(PASSAGE TO READ)
▬▬▬▬▬▬▬▬▬▬
David argued that the religious and fundamentalist shift in the GOP was over-rated, and that there was no conflict between evangelicalism and mainstream American values.

As any number of historians, sociologists and pollsters can tell you, the evangelical Protestants who now exercise a major influence on the Republican Party are an infinitely diverse and contradictory group, and their relationship to these hyperpartisans is extremely ambivalent.

Well, a few years later, examine the candidacies of the two front-runners for the GOP. One launched his campaign in a revival meeting calling for God to solve our economic problems (having previously led mass prayers for the end of the Texas drought); the other emerges entirely out of Dominionist theology and built her entire career in the Christianist world of home-schooling, and anti-gay demonization. One reason Mitt Romney is not a shoo-in? Sectarianism, and his own previous deviations from binding orthodoxy. And it is this fundamentalist mindset – in which nothing doctrinal can be questioned, and the real world must be bent to the shape of a rigid theo-ideology – that defines these two candidates.

Hence Bachmann's belief that the entire deficit can be ended in short shrift solely by massive cuts in spending. This "spending alone" principle cannot be compromised, since taxation in and of itself is a way in which the liberal elites control people's lives. It doesn't matter what economists say about the consequence of wilful default or of austerity too sharply imposed. It only matters what God says. And God is bound up with a radical American theology in which slavery was more benign than the Great Society, and that the Founders were abolitionists. That American theology creates the justification for the use of American military power across the globe, especially in protecting and advancing Greater Israel, Bachmann's and Perry's fundamentalist cause of causes.
▬▬▬▬▬▬▬▬▬▬
(MATERIAL)

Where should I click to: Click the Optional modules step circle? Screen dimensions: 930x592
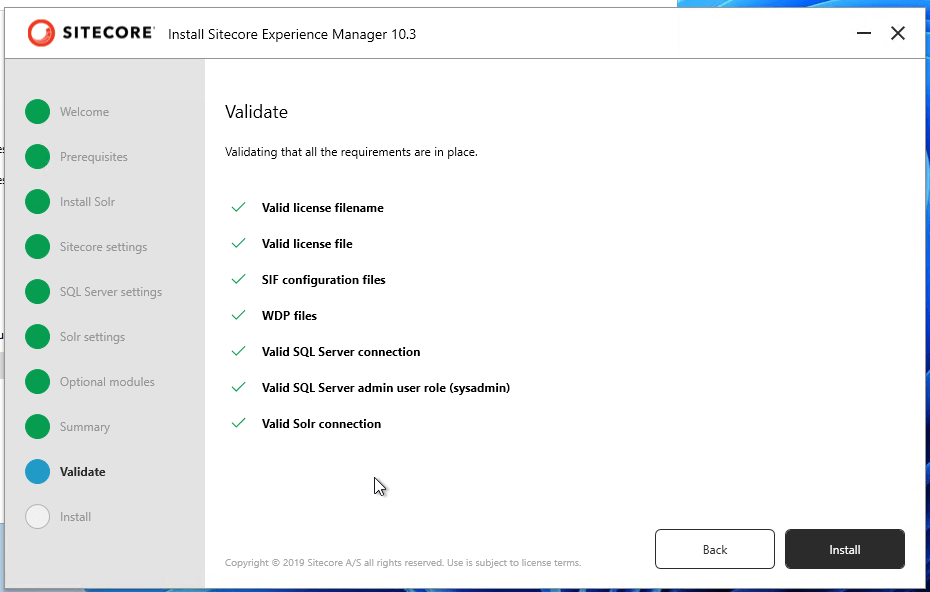click(x=37, y=382)
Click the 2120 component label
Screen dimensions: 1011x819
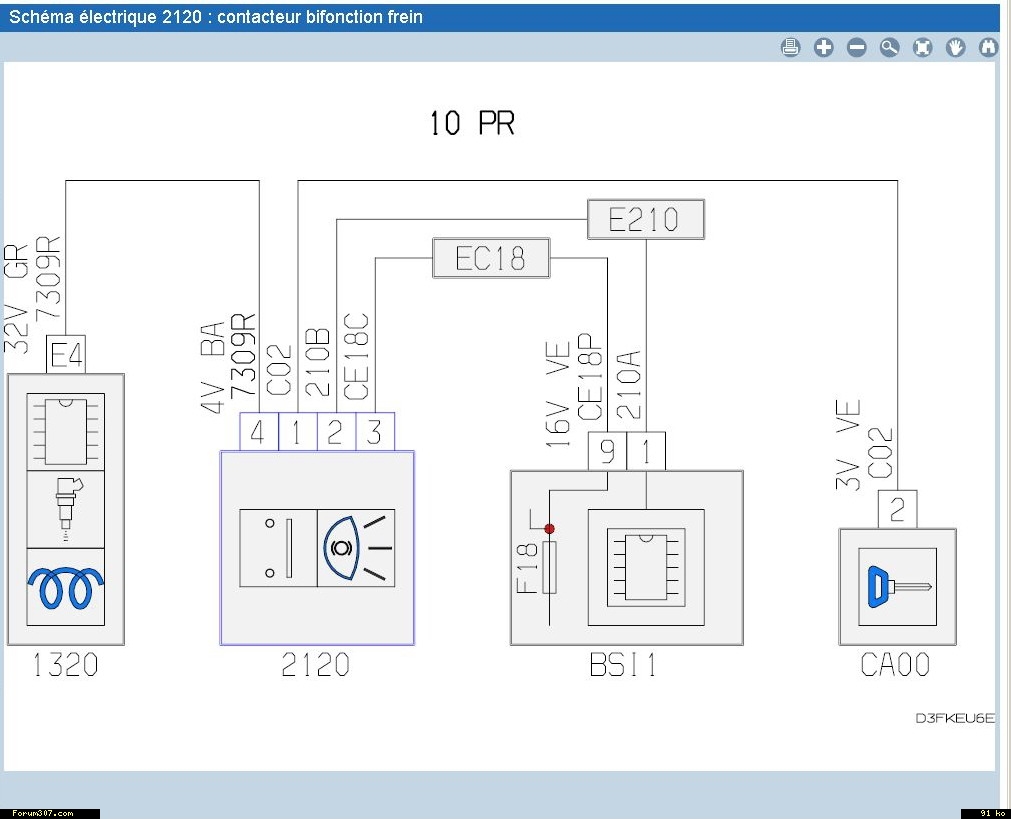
▬▬▬▬▬▬▬▬▬▬
(THE PROBLEM) In the passage about the GOP front-runners, what had one candidate previously led mass prayers for?

(EXPECTED ANSWER) The end of the Texas drought.